*Task directions:* Print the line that contains "Viewport: 854px width, 480px", then every line after it until the entries end, exactly as they read; do not include pictures.

*Exercise material:*
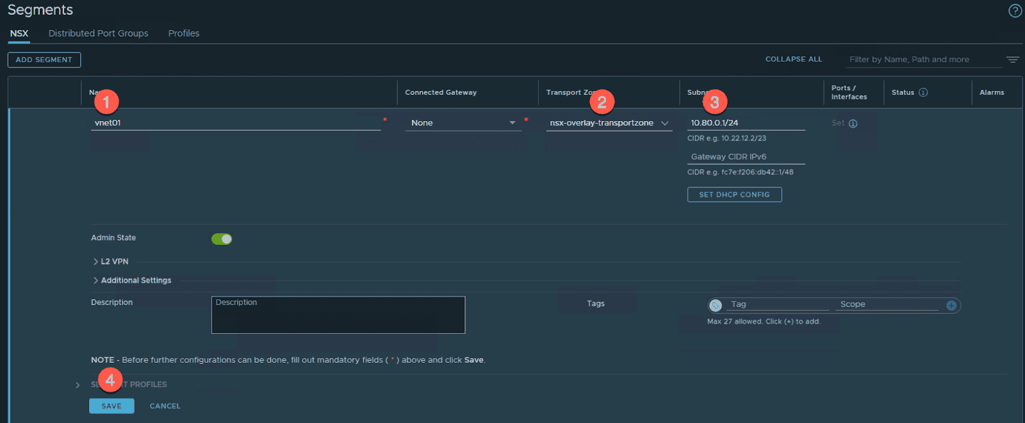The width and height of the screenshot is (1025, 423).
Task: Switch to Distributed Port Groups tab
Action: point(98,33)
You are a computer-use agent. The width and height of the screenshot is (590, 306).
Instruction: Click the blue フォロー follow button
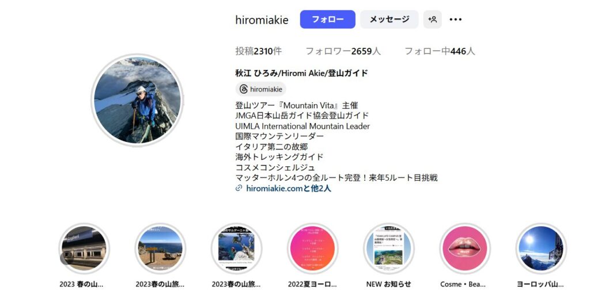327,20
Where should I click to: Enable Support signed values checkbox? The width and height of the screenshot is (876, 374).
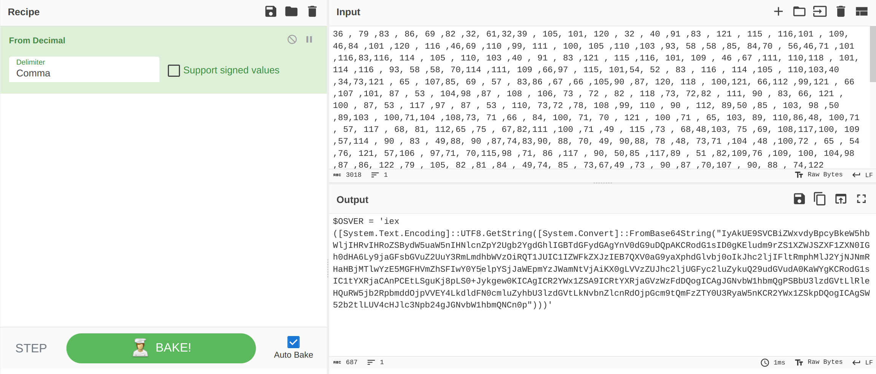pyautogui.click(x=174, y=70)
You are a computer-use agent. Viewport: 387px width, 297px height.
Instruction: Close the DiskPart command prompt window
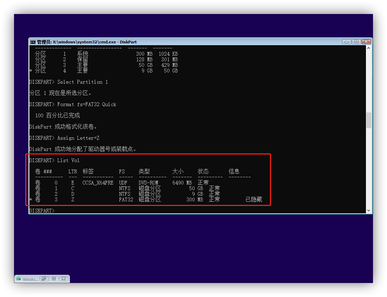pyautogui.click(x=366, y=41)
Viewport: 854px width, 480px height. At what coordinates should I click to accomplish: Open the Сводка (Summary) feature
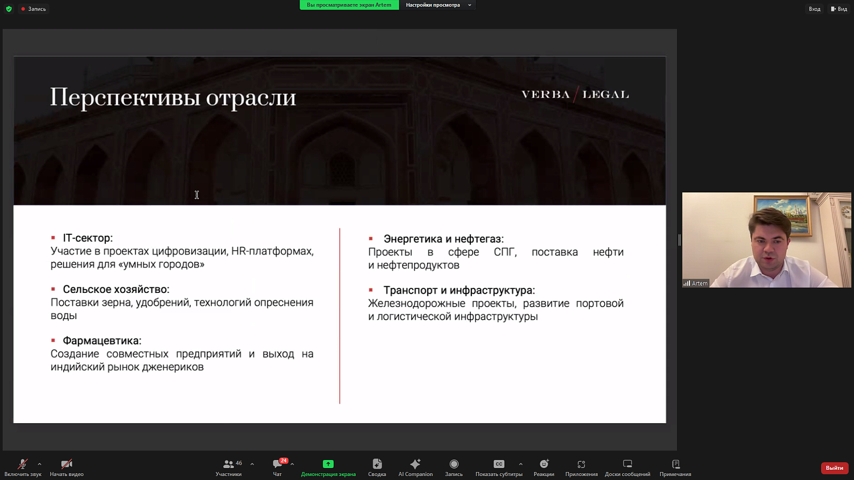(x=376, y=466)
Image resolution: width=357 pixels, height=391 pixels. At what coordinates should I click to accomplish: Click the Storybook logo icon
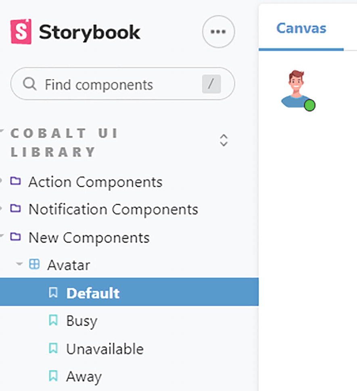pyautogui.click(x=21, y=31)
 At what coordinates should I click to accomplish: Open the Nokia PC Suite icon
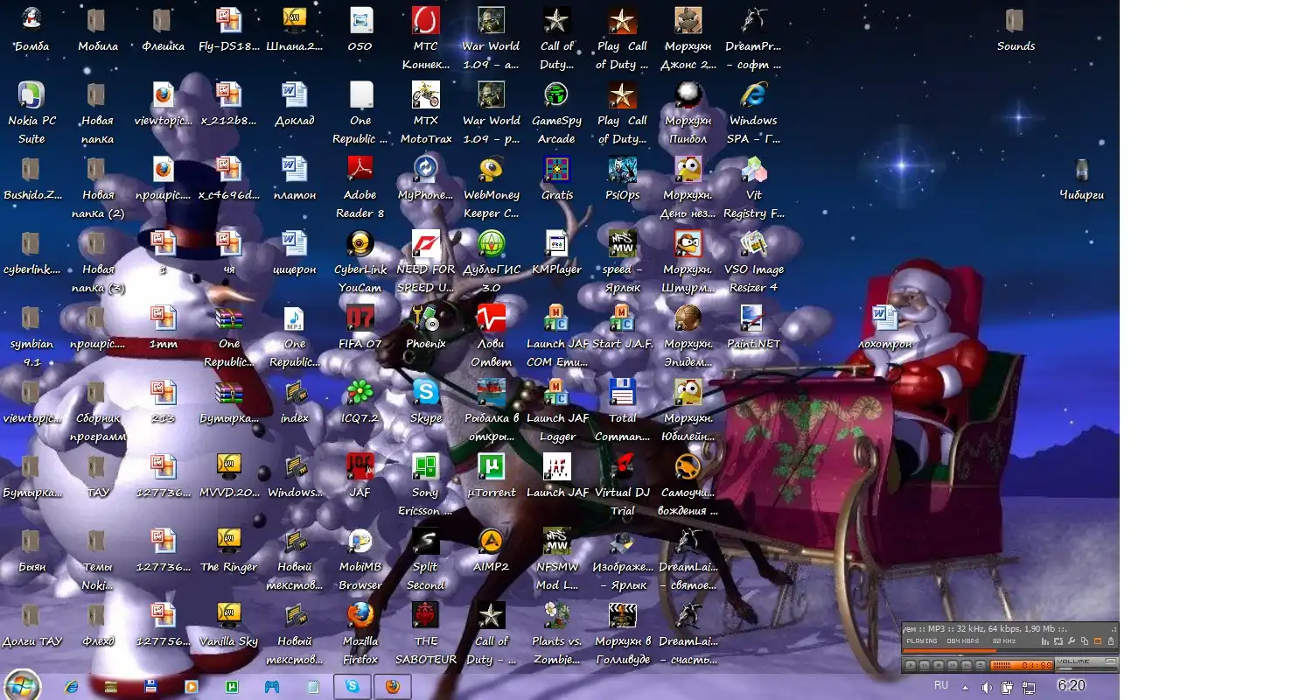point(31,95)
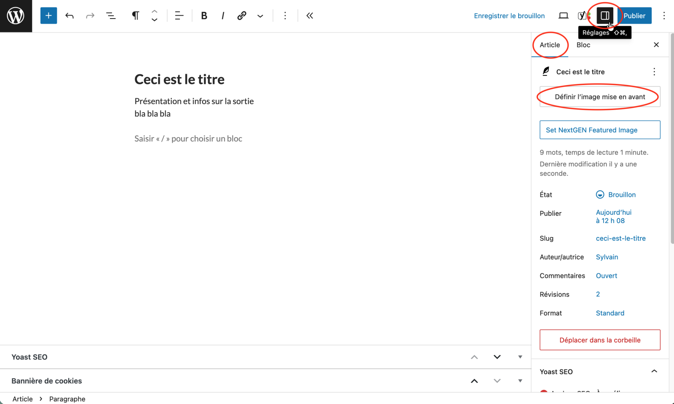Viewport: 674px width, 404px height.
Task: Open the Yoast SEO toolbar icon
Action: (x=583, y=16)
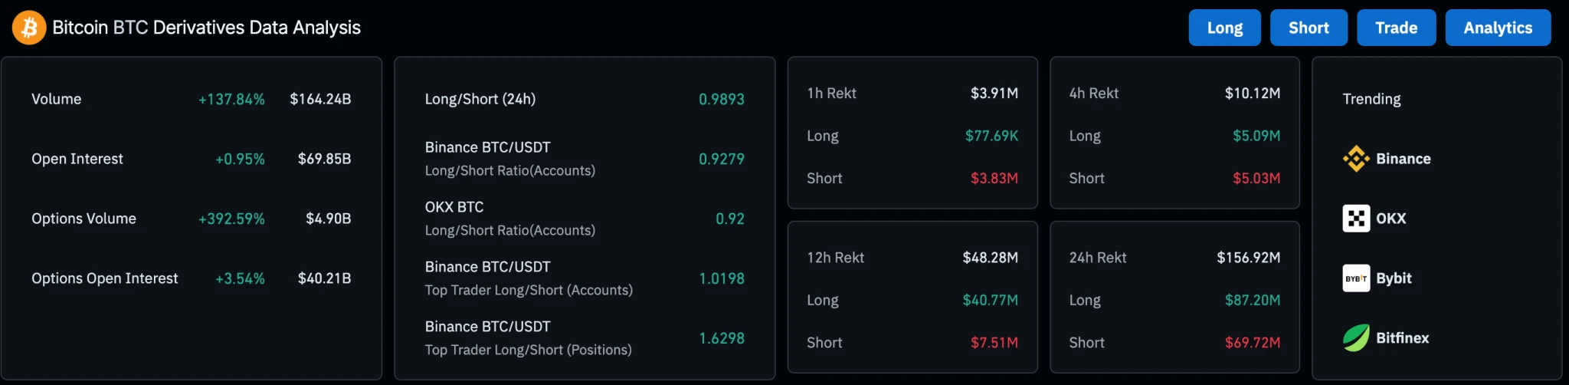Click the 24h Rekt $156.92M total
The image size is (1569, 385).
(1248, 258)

*Your response:*
Viewport: 854px width, 480px height. At what coordinates should I click to accomplish: Open the Сводка (Summary) feature
(x=376, y=466)
Image resolution: width=357 pixels, height=391 pixels. At what coordinates should I click to accomplish: Click the Storybook logo icon
pyautogui.click(x=21, y=31)
 At what coordinates should I click to accomplish: Open the Nokia PC Suite icon
point(31,95)
Viewport: 674px width, 404px height.
Task: Open the Yoast SEO toolbar icon
Action: (x=583, y=16)
Click the 24h Rekt $156.92M total
The image size is (1569, 385).
(1248, 258)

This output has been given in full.